Славик хмыкнул и посмотрел на Гутмана.
— Пресли запрещён худсоветом, — сказал тот. — Особенно Хаунд Дог. Да и не поймёт тут никто на площадке. Рокнрол ведь чистейший. Тут такое не прокатывает. Не Америка. Давайте лучше «Свит чайлд» споём. Я основную, он на подпевке по высоким. У нас никто не вытянет.
— Окей, — сказал Славик.
— Ладно, — пожал плечами я. — Два медляка подряд — не жирно?
— Нормально.
Я завёл шарманку под названием «Вермона» и мы втроём очень неплохо и исполнили «Дитя времени». Потом были песни Советской эстрады. Спели и песню Юрия Антонова «Для меня нет тебя прекрасней».
После большого «перекура», во время которого, я, вспомнив про Женьку Позднякова, метнулся ко входу, но выходить не стал. Контролёрша не впустила бы без билета, однозначно. Маякнув Женке, толкающемуся за невидимым барьером, я отошёл в сторону к сетке, Туда же подошёл и Поздняков. Рядом с ним толкались недовольные парни, слегка быковатые на вид.
— Это ты там, что ли на сцене пел? — недоверчиво вопросил клубный кореш.
— Я, Женя. Припахали. У них клавишник заболел. Вот и попросили.
— Молодца! Нормально ты про снег спел. Новая песня. Ну чо делать будем? Пацаны недовольны. Говорят, так н е договаривались… Башляй, по пятёрику, да мы пойдём.

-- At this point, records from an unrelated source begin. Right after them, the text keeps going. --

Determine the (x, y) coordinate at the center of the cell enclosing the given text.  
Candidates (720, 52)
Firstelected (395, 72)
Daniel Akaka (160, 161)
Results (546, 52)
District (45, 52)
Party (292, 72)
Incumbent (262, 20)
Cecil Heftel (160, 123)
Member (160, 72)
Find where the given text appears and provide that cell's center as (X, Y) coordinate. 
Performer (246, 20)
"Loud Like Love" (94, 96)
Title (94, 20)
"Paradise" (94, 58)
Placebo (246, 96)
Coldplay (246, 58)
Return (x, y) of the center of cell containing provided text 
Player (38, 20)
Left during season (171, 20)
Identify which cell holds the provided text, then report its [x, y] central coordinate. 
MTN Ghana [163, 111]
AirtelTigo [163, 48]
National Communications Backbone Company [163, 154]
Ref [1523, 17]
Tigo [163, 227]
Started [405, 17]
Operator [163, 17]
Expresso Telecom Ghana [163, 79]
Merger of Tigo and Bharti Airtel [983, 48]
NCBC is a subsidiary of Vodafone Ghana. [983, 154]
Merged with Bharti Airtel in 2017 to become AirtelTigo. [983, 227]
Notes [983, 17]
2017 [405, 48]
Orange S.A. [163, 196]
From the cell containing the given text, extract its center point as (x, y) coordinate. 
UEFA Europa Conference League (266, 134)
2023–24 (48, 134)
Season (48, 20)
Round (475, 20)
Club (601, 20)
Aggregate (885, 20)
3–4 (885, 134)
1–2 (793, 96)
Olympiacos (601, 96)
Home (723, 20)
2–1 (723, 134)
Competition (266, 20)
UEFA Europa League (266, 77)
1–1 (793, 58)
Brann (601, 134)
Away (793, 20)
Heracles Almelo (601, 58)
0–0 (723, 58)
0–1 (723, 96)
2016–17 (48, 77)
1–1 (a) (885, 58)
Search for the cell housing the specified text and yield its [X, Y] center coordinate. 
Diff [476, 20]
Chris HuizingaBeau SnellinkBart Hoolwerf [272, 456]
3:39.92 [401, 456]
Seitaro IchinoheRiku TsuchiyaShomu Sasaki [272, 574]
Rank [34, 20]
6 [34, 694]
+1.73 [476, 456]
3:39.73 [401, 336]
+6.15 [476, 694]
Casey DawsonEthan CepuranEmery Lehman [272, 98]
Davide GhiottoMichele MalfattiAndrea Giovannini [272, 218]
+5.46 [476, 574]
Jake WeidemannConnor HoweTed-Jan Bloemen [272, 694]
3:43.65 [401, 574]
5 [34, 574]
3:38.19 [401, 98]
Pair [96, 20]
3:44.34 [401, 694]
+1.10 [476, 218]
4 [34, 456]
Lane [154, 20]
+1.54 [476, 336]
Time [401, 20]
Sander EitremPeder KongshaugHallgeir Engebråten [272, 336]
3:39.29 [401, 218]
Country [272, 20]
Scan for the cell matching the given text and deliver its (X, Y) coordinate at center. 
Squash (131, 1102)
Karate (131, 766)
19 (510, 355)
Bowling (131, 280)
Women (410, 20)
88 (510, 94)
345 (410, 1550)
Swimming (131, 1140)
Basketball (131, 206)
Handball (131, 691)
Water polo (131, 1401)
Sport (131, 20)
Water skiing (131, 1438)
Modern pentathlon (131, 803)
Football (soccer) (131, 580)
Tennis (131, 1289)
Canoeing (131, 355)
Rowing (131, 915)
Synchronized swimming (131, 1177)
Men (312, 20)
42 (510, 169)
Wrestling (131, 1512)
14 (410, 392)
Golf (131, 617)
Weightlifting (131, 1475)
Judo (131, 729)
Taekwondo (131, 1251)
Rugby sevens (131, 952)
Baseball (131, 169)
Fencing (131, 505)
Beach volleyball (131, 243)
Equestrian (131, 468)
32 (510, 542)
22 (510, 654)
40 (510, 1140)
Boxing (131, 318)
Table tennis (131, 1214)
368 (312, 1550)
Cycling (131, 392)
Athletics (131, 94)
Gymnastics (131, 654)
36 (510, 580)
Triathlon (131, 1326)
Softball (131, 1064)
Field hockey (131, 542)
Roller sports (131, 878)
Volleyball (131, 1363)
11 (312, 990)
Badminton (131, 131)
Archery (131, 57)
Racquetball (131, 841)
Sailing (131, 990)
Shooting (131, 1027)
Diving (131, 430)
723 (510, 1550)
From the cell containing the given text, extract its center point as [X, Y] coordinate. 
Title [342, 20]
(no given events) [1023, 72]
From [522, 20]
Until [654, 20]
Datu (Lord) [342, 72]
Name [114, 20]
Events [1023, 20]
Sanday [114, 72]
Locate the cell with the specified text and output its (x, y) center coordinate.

Договаривались по трояку на брата.
— Готов и по пятёрику, базара нет. Но если подождёте, дам тридцать.
— Каждому, — улыбнулся Женька.
— На всех, Женя, на всех.
— А как мы их делить будем?
— Ладно, Жень, Берите двадцатник и валите.
Я полез в карман.
— Чо он такой наглый? — спросил один из «толпы». — Щас на ухо поставим и всё.
— Я тебе, блять, поставлю, Ухо. Это мой бизнес-партнёр. Через него тебе футболка оттопырилась по дешману.
— Ни хера себе, по дешману? Полтиник!